[begin RECORDS TO USE]

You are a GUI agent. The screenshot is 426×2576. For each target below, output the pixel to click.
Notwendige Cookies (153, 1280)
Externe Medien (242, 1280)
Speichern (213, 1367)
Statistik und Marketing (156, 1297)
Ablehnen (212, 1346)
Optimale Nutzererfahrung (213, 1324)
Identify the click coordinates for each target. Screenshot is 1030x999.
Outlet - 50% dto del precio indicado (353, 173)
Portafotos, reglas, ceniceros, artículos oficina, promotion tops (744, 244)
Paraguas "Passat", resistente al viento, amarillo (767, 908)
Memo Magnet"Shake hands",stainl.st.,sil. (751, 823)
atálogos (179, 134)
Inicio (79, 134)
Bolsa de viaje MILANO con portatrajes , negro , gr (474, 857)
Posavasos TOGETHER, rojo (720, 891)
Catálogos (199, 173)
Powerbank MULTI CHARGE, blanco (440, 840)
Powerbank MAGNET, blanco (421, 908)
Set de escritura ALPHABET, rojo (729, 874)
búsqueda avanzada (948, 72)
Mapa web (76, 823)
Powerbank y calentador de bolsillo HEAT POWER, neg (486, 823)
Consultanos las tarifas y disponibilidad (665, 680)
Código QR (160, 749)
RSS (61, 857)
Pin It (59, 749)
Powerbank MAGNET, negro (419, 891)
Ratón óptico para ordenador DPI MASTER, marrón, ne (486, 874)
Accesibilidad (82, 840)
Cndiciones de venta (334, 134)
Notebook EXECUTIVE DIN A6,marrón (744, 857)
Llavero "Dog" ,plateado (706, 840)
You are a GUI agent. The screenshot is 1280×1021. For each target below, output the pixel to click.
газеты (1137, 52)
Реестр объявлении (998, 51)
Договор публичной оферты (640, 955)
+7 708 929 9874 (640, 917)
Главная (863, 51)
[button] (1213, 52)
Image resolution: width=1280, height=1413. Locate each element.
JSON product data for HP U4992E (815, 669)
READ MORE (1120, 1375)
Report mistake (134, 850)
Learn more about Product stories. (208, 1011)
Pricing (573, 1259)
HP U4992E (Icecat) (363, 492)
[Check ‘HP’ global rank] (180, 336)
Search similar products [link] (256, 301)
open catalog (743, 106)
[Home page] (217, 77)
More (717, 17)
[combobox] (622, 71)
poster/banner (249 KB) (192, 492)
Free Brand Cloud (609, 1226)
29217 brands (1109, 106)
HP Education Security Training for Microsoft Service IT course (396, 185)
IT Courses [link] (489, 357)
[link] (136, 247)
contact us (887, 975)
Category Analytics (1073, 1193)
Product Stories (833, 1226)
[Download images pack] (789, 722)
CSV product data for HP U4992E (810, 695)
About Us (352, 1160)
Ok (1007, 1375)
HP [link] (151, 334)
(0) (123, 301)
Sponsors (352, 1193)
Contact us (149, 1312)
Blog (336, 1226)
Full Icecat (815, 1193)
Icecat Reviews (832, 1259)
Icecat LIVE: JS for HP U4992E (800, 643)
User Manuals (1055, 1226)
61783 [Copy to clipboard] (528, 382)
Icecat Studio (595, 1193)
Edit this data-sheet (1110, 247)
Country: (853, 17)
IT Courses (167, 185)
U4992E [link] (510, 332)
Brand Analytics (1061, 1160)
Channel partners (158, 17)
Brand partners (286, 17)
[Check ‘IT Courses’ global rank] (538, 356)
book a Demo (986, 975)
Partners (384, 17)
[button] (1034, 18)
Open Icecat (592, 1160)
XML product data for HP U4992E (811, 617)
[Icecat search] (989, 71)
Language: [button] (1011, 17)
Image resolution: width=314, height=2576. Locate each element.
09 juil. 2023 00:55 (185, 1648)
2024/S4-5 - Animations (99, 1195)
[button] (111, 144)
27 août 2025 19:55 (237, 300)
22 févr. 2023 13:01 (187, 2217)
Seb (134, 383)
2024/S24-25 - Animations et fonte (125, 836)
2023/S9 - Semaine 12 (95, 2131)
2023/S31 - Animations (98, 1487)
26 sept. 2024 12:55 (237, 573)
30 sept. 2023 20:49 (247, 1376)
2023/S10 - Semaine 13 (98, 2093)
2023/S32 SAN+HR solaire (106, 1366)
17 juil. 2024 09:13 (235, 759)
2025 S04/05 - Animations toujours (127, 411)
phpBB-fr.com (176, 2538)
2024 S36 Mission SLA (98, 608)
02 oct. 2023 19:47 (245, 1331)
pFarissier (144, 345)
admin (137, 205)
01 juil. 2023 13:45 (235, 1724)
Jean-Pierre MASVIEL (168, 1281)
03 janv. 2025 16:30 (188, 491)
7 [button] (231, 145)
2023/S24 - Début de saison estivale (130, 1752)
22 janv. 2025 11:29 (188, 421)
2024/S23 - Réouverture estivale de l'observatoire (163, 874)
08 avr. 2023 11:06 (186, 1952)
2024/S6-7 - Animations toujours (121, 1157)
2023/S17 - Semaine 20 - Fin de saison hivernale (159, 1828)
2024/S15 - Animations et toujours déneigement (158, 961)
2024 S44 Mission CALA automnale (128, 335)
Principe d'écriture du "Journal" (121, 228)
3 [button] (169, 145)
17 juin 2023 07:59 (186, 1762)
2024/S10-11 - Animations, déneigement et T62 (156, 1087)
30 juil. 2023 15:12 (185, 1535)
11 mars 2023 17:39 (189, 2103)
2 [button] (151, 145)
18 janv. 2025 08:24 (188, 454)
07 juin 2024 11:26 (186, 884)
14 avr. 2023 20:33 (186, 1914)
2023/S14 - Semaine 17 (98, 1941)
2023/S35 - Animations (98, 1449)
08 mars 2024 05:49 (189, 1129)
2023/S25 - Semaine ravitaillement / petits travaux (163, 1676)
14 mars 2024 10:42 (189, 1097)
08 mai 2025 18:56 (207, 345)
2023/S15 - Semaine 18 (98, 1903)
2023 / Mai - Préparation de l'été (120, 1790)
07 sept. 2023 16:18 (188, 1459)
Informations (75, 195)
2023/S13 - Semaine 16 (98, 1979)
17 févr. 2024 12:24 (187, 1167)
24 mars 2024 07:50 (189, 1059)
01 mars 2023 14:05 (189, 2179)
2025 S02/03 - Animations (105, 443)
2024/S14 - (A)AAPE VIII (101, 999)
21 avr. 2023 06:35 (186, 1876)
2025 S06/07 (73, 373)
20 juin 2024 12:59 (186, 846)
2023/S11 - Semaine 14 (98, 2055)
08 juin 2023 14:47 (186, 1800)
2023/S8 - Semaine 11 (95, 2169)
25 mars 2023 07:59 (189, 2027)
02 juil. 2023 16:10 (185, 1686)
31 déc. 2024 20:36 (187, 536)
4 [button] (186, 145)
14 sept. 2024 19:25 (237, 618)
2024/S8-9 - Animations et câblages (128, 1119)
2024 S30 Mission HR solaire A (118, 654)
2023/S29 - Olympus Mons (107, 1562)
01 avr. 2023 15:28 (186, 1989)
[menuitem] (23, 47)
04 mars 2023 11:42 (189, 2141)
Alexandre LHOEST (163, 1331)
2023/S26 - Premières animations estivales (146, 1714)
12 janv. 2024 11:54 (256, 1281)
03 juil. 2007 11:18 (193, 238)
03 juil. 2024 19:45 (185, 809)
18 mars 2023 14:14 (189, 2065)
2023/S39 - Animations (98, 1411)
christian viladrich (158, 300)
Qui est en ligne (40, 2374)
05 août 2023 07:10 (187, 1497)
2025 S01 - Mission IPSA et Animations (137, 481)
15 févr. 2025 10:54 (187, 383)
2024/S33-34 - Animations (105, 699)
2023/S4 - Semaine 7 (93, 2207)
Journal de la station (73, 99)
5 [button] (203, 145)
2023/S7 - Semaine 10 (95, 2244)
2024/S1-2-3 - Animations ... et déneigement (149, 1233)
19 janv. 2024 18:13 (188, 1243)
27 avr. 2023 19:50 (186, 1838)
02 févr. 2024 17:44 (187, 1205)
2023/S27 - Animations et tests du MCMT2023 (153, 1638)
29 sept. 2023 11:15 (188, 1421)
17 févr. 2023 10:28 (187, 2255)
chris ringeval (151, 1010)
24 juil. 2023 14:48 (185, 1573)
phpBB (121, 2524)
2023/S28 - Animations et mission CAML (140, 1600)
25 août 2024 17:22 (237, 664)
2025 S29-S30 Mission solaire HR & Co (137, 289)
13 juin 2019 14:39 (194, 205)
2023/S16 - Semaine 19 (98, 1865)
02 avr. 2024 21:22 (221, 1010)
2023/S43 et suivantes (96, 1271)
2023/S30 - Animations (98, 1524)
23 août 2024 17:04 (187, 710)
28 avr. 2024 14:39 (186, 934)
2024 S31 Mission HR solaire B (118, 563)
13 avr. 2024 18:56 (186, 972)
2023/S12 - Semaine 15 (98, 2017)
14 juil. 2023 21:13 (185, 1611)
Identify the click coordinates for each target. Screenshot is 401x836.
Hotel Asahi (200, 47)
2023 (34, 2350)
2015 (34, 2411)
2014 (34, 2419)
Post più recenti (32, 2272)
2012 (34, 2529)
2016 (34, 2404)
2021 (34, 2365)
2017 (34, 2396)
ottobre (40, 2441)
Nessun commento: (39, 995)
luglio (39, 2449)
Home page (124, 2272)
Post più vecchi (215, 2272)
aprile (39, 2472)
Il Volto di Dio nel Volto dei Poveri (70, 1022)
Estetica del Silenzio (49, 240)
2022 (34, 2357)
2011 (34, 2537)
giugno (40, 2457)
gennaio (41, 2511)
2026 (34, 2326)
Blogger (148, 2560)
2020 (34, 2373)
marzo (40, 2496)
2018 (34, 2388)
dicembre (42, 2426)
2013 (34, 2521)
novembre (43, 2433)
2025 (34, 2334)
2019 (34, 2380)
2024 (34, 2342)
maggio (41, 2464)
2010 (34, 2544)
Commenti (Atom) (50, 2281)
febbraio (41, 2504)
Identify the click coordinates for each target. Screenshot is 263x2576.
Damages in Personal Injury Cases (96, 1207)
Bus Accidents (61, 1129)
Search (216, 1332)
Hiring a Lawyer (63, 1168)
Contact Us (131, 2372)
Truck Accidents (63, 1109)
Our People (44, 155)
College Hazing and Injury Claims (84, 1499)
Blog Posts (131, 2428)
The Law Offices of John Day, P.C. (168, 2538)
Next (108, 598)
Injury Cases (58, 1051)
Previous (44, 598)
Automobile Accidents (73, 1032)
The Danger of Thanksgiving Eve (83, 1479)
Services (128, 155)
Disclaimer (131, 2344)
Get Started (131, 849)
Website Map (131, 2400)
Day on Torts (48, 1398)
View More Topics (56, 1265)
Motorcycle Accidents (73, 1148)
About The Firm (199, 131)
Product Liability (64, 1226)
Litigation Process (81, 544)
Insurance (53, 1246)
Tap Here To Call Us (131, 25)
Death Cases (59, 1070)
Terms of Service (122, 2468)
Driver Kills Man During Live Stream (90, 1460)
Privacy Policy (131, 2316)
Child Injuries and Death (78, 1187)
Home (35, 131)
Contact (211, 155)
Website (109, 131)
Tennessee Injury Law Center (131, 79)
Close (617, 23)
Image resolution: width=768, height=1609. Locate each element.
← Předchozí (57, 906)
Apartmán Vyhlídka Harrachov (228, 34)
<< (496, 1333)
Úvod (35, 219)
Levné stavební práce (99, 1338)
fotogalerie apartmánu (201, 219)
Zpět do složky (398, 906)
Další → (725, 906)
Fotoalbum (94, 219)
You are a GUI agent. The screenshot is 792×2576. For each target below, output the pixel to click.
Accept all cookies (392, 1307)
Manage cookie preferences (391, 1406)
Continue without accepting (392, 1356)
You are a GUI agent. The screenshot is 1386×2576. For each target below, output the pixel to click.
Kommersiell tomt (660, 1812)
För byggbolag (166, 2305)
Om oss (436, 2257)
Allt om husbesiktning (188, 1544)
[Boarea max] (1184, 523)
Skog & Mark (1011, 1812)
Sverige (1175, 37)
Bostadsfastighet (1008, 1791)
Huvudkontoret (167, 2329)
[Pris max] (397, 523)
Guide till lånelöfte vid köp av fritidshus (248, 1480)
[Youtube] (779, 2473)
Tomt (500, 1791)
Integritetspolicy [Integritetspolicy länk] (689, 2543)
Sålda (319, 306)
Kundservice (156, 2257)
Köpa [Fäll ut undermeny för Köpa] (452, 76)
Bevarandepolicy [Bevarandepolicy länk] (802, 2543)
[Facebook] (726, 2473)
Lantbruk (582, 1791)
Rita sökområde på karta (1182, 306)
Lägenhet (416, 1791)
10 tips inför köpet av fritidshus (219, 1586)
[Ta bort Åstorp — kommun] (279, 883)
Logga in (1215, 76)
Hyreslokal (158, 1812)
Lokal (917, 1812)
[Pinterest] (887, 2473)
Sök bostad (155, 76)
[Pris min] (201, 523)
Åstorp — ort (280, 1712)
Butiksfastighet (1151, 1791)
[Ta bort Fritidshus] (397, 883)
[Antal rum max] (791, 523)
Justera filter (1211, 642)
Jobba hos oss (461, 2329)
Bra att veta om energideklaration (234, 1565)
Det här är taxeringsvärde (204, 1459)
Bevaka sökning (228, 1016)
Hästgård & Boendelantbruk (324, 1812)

[end RECORDS TO USE]

• [WORK INSTRUCTIONS] Rewrite the listing starting at the line that contains "dicembre (42, 2426)" and ending after the line that contains "Automobile Accidents (73, 1032)", putting "Collisions" wherever "Accidents" appears and leaving everything else as it is.

• [IN RESPONSE]
dicembre (42, 2426)
2013 (34, 2521)
novembre (43, 2433)
2025 (34, 2334)
2019 (34, 2380)
2024 (34, 2342)
maggio (41, 2464)
2010 (34, 2544)
Commenti (Atom) (50, 2281)
febbraio (41, 2504)
Identify the click coordinates for each target. Screenshot is 263x2576.
Damages in Personal Injury Cases (96, 1207)
Bus Collisions (61, 1129)
Search (216, 1332)
Hiring a Lawyer (63, 1168)
Contact Us (131, 2372)
Truck Collisions (63, 1109)
Our People (44, 155)
College Hazing and Injury Claims (84, 1499)
Blog Posts (131, 2428)
The Law Offices of John Day, P.C. (168, 2538)
Next (108, 598)
Injury Cases (58, 1051)
Previous (44, 598)
Automobile Collisions (73, 1032)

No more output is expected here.